§ PROBLEMS TO WORK ON:
a - Answer these from the article on July private hiring:
(i) How many people did private companies add to their payrolls in July?
(ii) In which months did the ADP release overstate gains?
(iii) How many jobs were lost during the pandemic-induced recession early in 2020?
b - Reproduce the passage of the article on July private hiring, starting with "One gauge of" and going on through "and hospitality industry.".

** EXTRACT PROVIDED follows **

One gauge of U.S. employment shows that private companies hired half as many people as expected last month, a potential blow to the job market and its summer of high hopes.
Private companies added 329,883 people to their payrolls in July, the smallest single-month total since February, as bottlenecks in hiring held back stronger gains, according to a report released Wednesday by payroll company ADP. The gain was less than half of the 695,000-job gain economists had been expecting. More than one-third of the growth came from 139,000 jobs added in the leisure and hospitality industry.
The ADP report serves as a lead-in to the federal government’s monthly employment report, with July numbers due Friday. ADP’s release measures a smaller portion of the labor market and isn’t always predictive of what to expect from the government’s report. For example, it overstated gains in April and May and understated June’s gain. But the data can indicate the general direction of the labor market, particularly as it continues an uneven recovery from losing 22.4 million jobs during the pandemic-induced recession early in 2020.

** End of EXTRACT PROVIDED **
** RECORDS SUPPLIED follows **

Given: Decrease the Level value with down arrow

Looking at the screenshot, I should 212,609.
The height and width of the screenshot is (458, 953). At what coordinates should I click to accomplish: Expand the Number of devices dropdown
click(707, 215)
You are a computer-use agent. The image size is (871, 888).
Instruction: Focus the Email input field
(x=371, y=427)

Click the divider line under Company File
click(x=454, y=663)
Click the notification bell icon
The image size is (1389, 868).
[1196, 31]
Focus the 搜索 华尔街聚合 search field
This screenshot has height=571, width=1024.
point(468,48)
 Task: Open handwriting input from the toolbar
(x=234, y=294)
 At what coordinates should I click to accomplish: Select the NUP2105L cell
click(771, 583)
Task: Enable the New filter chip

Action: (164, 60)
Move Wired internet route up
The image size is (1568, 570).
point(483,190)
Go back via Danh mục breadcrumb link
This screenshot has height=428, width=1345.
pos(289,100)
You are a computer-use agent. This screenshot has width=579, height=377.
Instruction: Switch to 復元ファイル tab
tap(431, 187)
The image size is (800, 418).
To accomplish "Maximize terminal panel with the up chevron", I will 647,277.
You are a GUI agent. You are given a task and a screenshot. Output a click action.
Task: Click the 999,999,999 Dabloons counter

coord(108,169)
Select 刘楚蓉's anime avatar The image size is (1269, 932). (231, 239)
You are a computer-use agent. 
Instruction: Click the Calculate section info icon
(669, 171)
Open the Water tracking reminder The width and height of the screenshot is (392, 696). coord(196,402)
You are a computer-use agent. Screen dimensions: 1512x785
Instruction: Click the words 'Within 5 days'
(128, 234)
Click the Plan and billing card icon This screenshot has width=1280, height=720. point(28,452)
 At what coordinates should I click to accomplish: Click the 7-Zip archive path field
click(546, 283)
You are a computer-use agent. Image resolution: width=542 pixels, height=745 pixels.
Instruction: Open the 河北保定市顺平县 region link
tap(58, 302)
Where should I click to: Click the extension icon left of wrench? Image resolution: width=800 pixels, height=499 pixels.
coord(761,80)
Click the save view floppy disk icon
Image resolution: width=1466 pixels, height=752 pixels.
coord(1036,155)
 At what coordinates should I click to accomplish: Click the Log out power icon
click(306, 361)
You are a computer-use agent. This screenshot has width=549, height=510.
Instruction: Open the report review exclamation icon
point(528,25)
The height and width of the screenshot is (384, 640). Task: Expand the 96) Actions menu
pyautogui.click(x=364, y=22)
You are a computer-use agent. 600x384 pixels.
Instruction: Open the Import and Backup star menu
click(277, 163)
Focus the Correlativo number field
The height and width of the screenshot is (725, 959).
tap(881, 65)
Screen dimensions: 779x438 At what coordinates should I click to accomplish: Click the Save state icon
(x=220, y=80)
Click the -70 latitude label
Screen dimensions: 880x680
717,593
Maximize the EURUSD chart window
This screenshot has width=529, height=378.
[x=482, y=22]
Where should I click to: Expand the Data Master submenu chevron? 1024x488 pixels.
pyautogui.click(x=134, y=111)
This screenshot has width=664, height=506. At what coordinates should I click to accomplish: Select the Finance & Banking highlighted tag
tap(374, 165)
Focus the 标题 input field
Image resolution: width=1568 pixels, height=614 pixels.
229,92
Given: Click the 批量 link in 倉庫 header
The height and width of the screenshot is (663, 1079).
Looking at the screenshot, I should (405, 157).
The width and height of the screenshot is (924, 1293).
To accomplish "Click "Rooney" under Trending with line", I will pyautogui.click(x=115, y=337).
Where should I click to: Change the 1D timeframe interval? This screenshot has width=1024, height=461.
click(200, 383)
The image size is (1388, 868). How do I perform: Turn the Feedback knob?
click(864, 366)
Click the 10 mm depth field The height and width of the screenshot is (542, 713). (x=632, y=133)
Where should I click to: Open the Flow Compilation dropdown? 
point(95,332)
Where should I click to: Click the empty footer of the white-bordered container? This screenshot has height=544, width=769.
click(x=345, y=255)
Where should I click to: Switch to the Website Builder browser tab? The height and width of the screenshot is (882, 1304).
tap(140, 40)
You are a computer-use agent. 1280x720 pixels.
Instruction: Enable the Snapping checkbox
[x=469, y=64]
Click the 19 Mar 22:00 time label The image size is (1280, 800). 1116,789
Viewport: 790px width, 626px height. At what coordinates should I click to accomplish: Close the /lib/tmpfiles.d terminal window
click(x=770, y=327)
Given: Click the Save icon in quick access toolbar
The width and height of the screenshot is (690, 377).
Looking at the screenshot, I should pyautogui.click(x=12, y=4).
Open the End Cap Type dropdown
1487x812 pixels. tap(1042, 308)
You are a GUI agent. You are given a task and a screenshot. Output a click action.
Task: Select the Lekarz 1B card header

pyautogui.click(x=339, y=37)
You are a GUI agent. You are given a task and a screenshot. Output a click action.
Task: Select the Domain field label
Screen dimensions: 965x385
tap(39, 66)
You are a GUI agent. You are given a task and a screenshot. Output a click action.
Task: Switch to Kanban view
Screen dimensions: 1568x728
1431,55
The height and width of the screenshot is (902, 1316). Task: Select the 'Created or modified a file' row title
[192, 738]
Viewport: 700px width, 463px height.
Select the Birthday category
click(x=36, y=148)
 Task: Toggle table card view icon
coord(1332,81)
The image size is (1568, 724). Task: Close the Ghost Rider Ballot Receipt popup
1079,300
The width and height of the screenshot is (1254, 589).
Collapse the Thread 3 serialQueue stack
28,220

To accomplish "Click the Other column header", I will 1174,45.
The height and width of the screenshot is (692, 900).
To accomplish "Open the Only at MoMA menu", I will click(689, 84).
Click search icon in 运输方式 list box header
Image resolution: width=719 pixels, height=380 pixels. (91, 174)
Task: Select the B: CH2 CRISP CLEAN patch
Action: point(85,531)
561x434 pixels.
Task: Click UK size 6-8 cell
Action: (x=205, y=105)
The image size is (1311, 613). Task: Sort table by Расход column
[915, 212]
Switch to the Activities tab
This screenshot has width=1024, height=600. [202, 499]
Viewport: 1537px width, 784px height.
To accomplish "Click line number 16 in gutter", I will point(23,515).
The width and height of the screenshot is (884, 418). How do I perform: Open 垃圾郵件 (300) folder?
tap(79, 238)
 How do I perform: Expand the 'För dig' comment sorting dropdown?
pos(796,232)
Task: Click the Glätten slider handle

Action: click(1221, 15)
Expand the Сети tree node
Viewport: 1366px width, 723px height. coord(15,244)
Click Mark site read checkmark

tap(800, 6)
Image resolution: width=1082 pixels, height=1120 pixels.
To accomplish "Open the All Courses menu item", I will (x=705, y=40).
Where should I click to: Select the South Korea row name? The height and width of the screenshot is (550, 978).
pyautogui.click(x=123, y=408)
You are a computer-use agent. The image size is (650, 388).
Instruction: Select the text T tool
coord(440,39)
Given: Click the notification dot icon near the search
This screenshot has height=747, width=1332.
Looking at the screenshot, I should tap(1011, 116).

** End of RECORDS SUPPLIED **

§ ANSWERS BELOW:
a -
(i) 329,883
(ii) April and May
(iii) 22.4 million

b -
One gauge of U.S. employment shows that private companies hired half as many people as expected last month, a potential blow to the job market and its summer of high hopes.
Private companies added 329,883 people to their payrolls in July, the smallest single-month total since February, as bottlenecks in hiring held back stronger gains, according to a report released Wednesday by payroll company ADP. The gain was less than half of the 695,000-job gain economists had been expecting. More than one-third of the growth came from 139,000 jobs added in the leisure and hospitality industry.